Ocular Applications Back in the Focus of Oligonucleotide Therapeutics

Following yesterday's disclosure that yet another one of GSK’s target picks for clinical development under their antisense options agreement with ISIS Pharmaceuticals is an ocular one, I thought it worth highlighting that ocular applications are regaining traction in oligonucleotide therapeutics in general.  This follows a temporary lull in the area due to setbacks with older generations of the technologies and funding issues for the industry.

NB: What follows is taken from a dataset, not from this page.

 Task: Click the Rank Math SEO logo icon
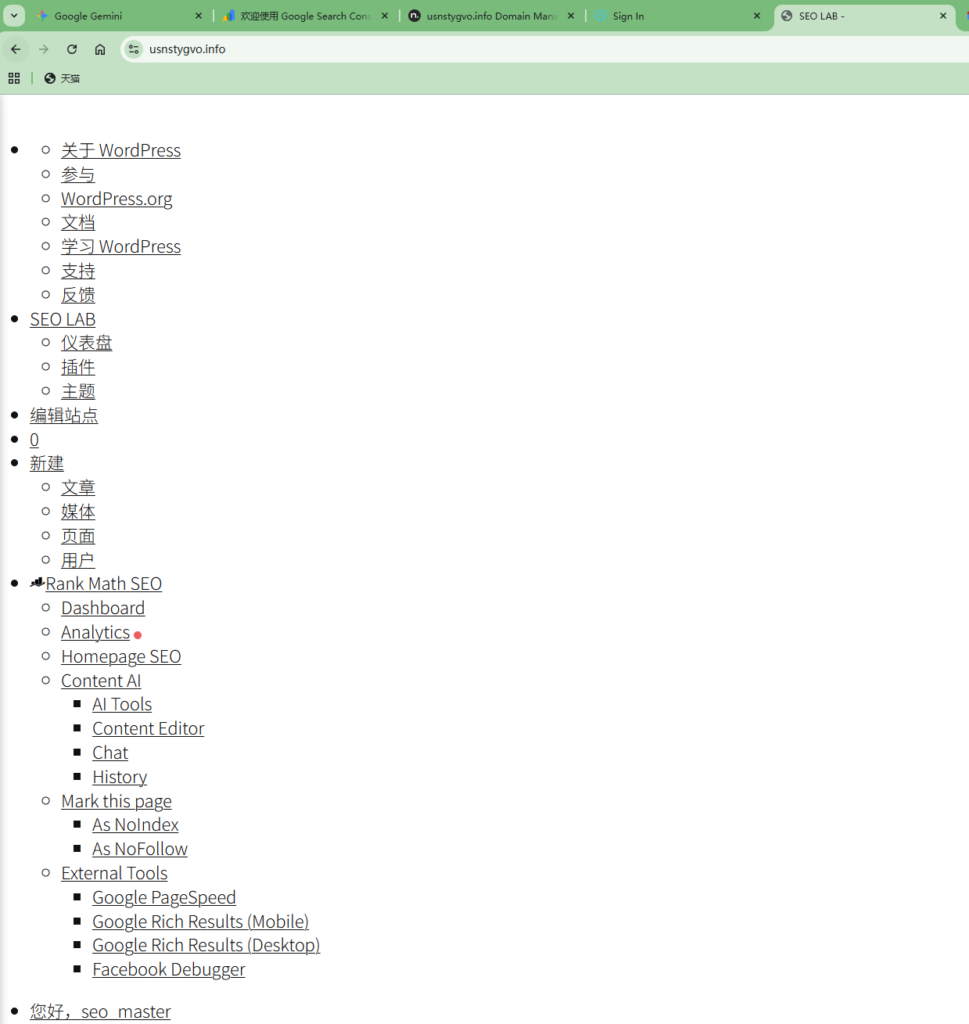37,583
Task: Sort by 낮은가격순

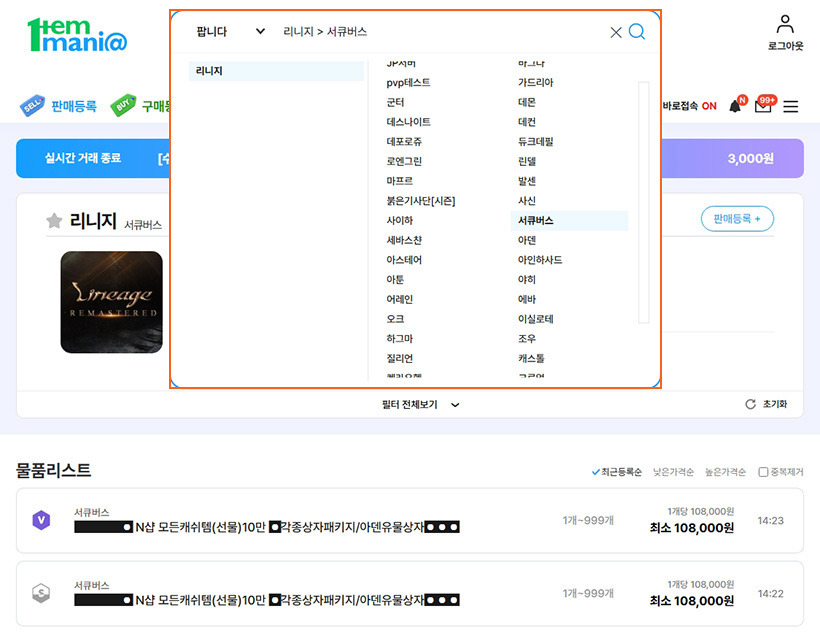Action: (672, 471)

Aptamers still in the lead

It may surprise you, but the eye is the one area in oligonucleotide therapeutics where aptamers, nucleic acids binding protein targets based on their shape not sequence (similar to antibodies), are most advanced.  Despite of the fact that the first approved aptamer, Macugen, is considered a great disappointment as it lost out to the monoclonal antibody competition in the VEGF market for wet AMD and DME, there are at least two new development candidates that are poised to become blockbusters in the same market: Fovista by Ophthotech targeting PDGF which has shown unprecedented activity in a phase II study in combination with anti-VEGF antibody Lucentis, and an earlier-stage, but potentially superior VEGF/PDGF bispecific aptamer approach by privately held SomaLogic.

It is now thought that the Macugen failure was due to it not targeting the relevant VEGF isoforms.  In other words, it was a failure of target selection/biological insight, not a failure of the technology.  Aptamers should work well for trapping extracellular proteins for ocular applications, because unlike their often rapid elimination following systemic administration, they can be maintained at elevated concentrations in the eye for sustained periods of time.  Their limitation, however, is in the number of targets available to them, similar to monoclonal antibodies.  Nevertheless, it should be kept in mind that with even just 2 or 3 commercial successes in a therapeutic area, a platform technology can be considered tremendously valuable there.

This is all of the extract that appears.